TASK DETAILS -
Emit a verbatim copy of the lines below from the line with "Task: Select the outfits set category icon" through the line with "This screenshot has width=990, height=527.", excluding pictures and everything outside that range.
--- START ---
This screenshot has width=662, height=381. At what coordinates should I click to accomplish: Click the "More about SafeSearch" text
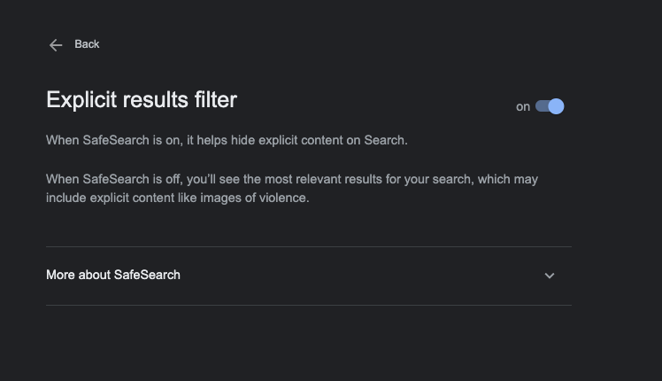click(113, 275)
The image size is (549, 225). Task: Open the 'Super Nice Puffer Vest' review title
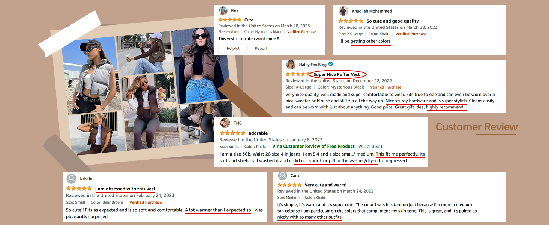tap(337, 74)

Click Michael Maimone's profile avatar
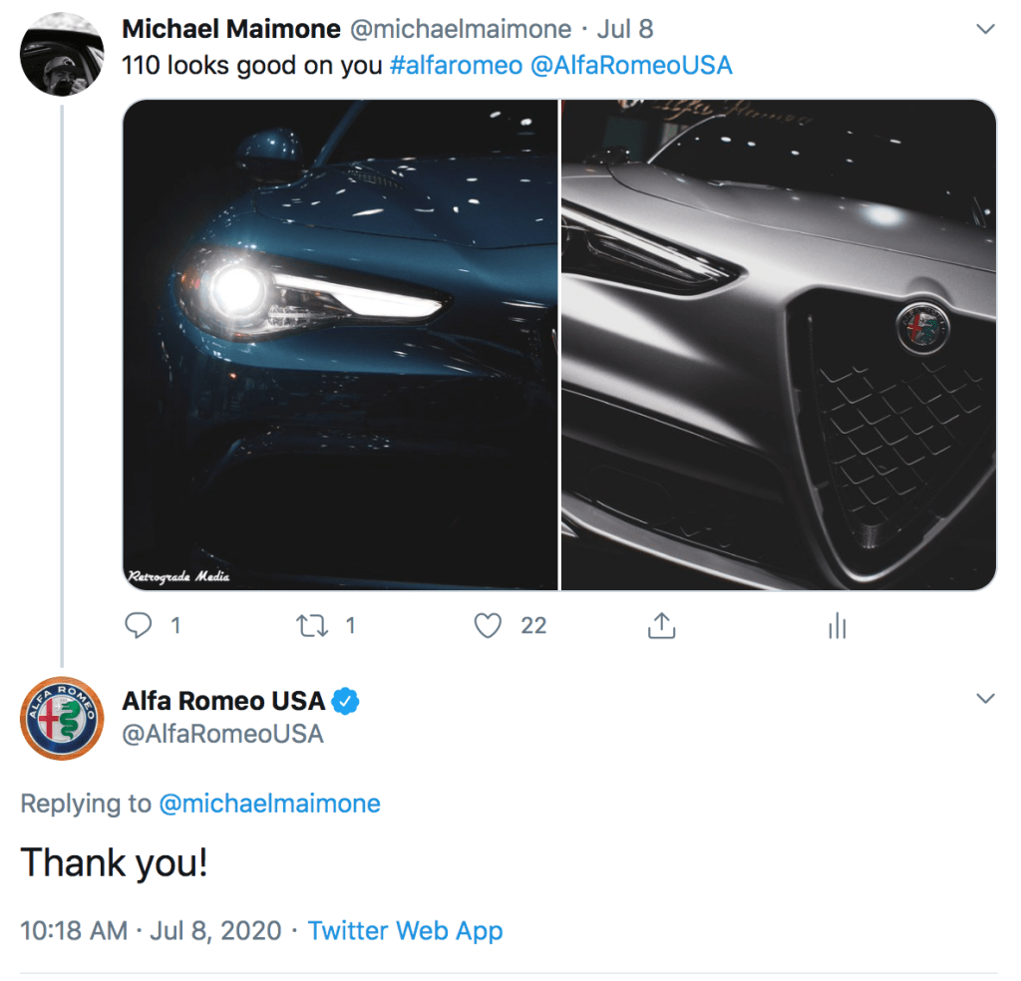[62, 54]
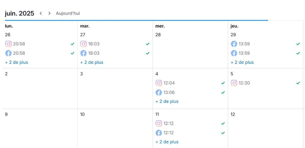Image resolution: width=305 pixels, height=148 pixels.
Task: Click the Facebook icon at 18:03 on the 27th
Action: coord(84,53)
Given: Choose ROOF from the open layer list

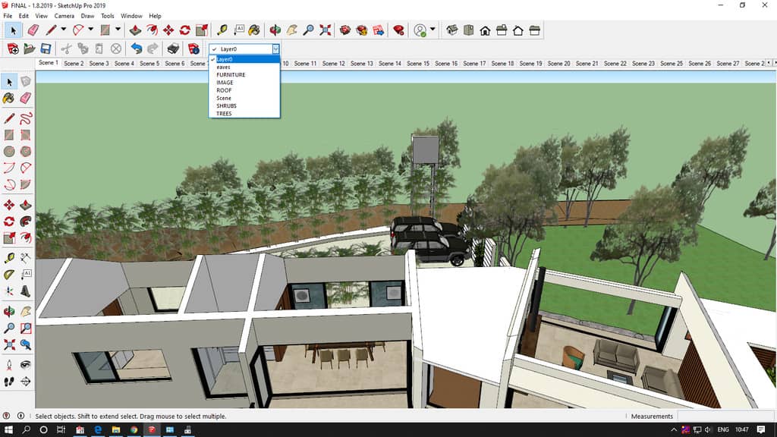Looking at the screenshot, I should tap(225, 90).
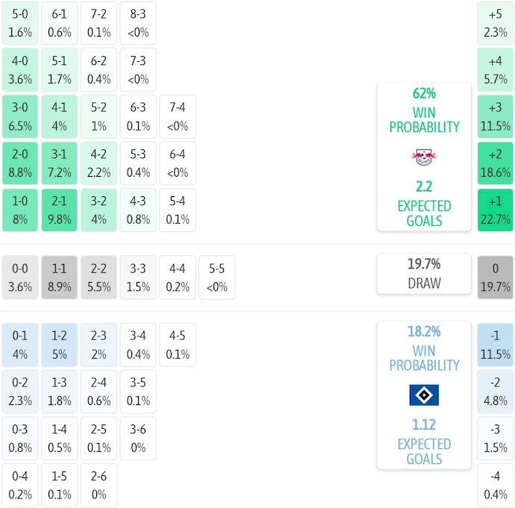The image size is (515, 508).
Task: Click the 18.2% win probability text
Action: pos(424,332)
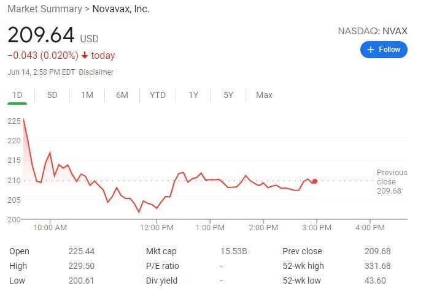Screen dimensions: 426x294
Task: Switch to the 1Y range tab
Action: pos(193,95)
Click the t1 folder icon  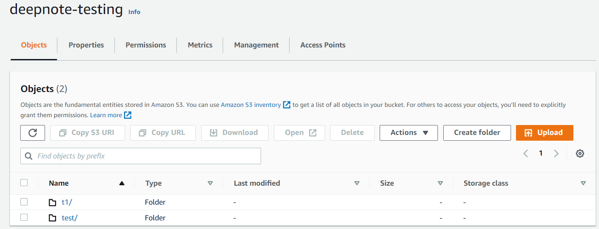pyautogui.click(x=52, y=203)
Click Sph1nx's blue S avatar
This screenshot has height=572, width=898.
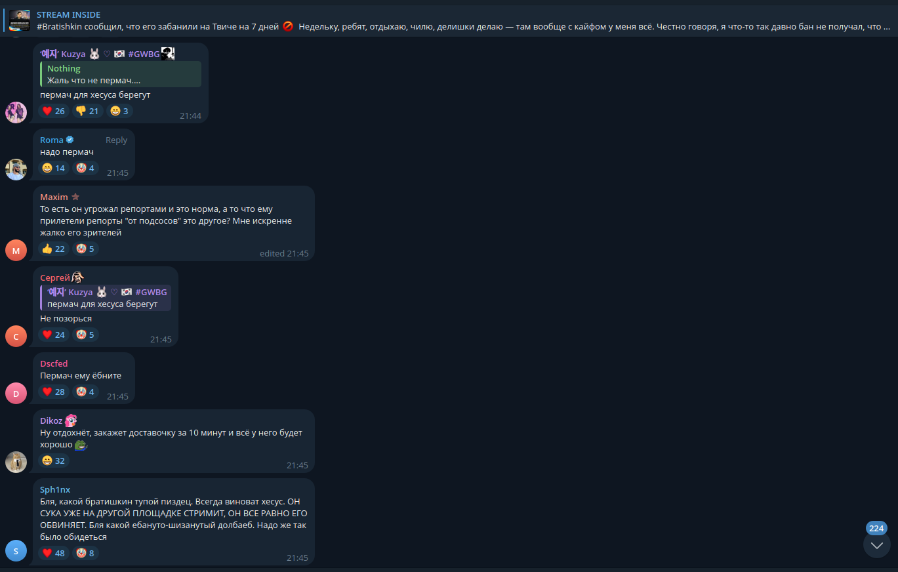(x=16, y=551)
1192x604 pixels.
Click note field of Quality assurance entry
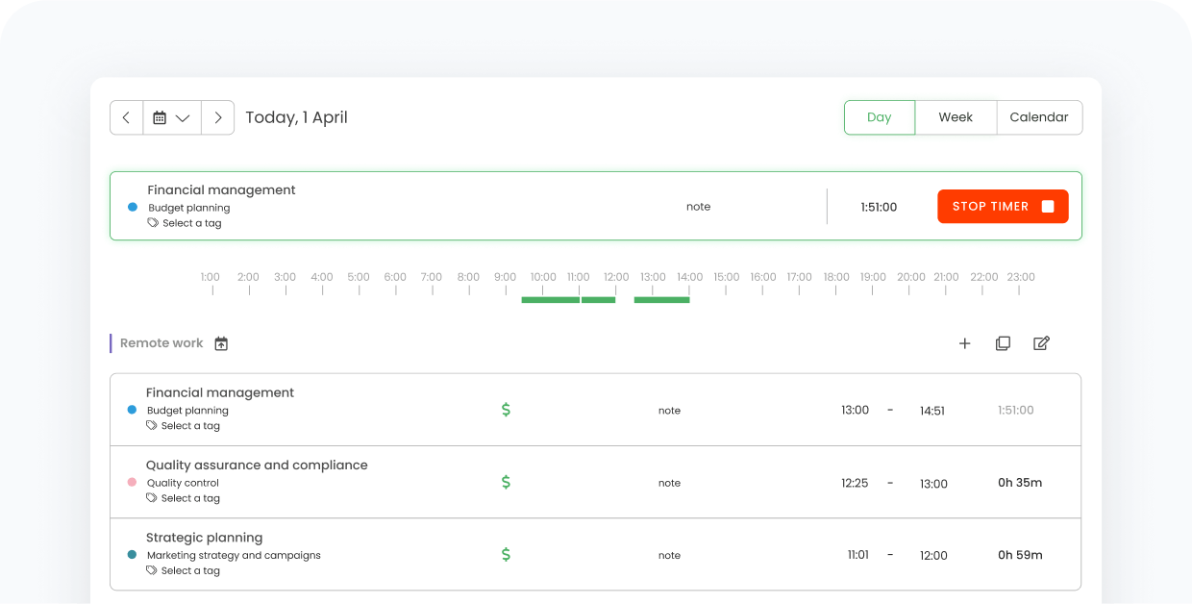(669, 483)
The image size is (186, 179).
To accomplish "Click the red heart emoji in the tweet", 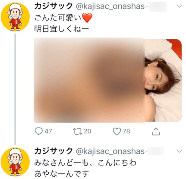I will coord(87,18).
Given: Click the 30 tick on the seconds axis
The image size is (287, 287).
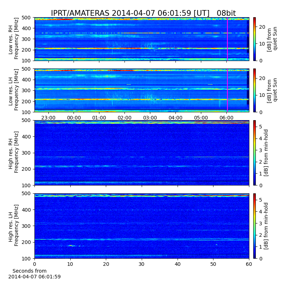Looking at the screenshot, I should coord(142,264).
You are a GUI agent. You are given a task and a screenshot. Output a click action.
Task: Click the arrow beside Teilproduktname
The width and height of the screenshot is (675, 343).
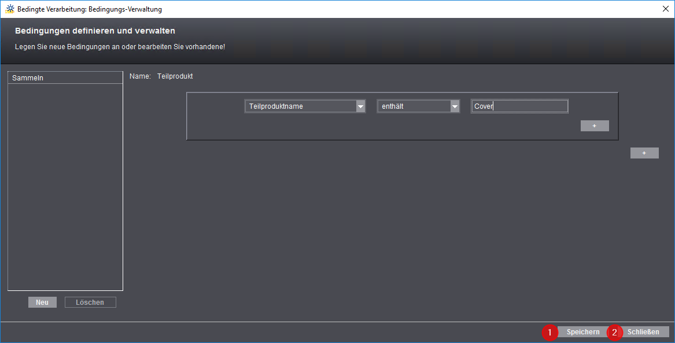[x=360, y=106]
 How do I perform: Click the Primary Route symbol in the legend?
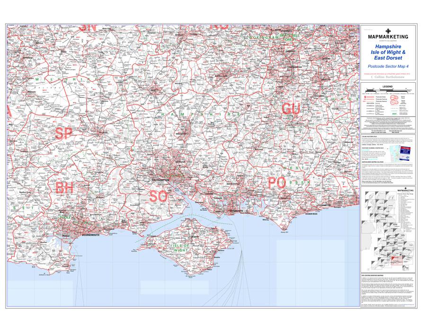pyautogui.click(x=370, y=106)
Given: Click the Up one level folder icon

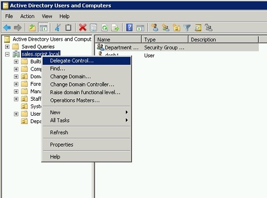Looking at the screenshot, I should (x=32, y=27).
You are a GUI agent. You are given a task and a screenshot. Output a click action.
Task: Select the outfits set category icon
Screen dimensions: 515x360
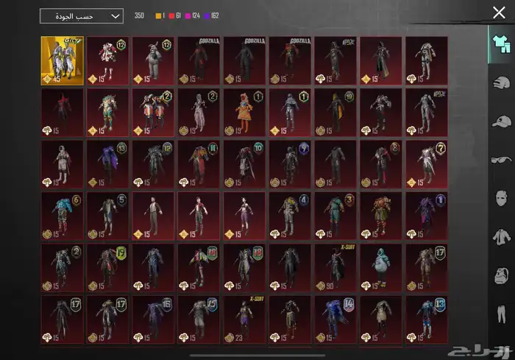tap(500, 43)
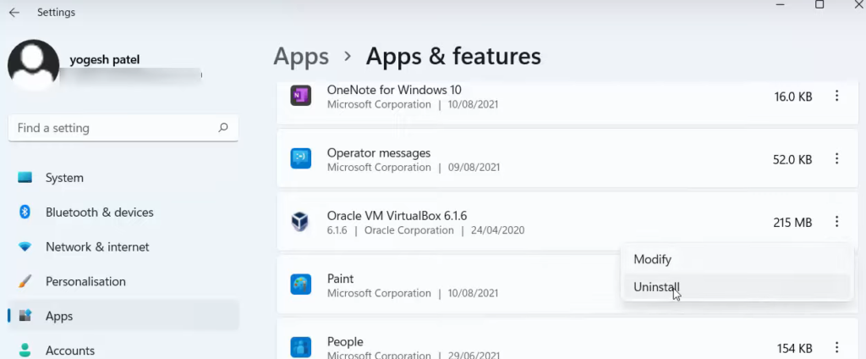Click the People app icon
This screenshot has width=866, height=359.
tap(301, 347)
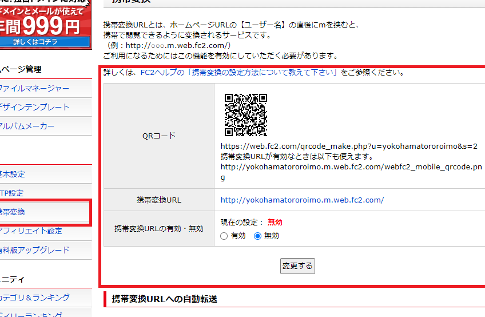485x317 pixels.
Task: Select the 有効 radio button
Action: click(225, 236)
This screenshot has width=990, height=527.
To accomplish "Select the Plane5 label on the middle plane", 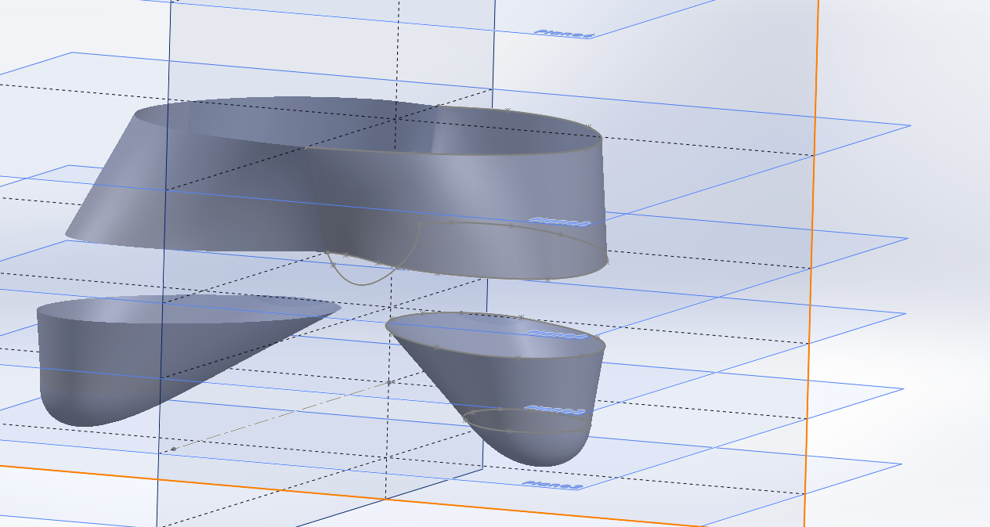I will [558, 222].
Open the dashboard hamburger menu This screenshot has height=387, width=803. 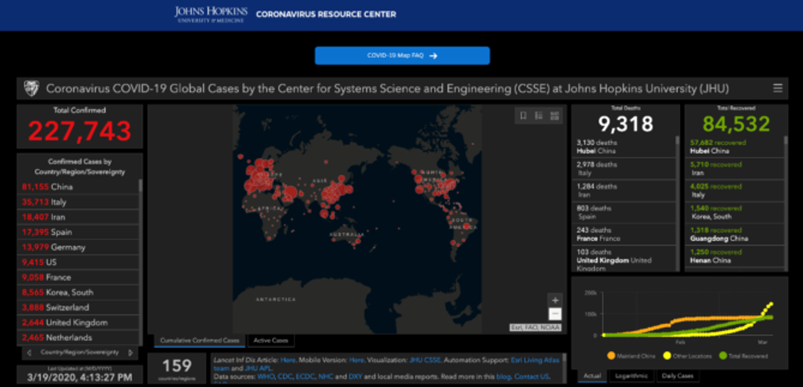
--- END ---
OUTPUT BELOW -
Task: Select the outfits set category icon
Screen dimensions: 515x360
tap(500, 43)
Click the People app icon
This screenshot has width=866, height=359.
tap(301, 347)
485x317 pixels.
Task: Select the 有効 radio button
Action: click(225, 236)
This screenshot has width=990, height=527.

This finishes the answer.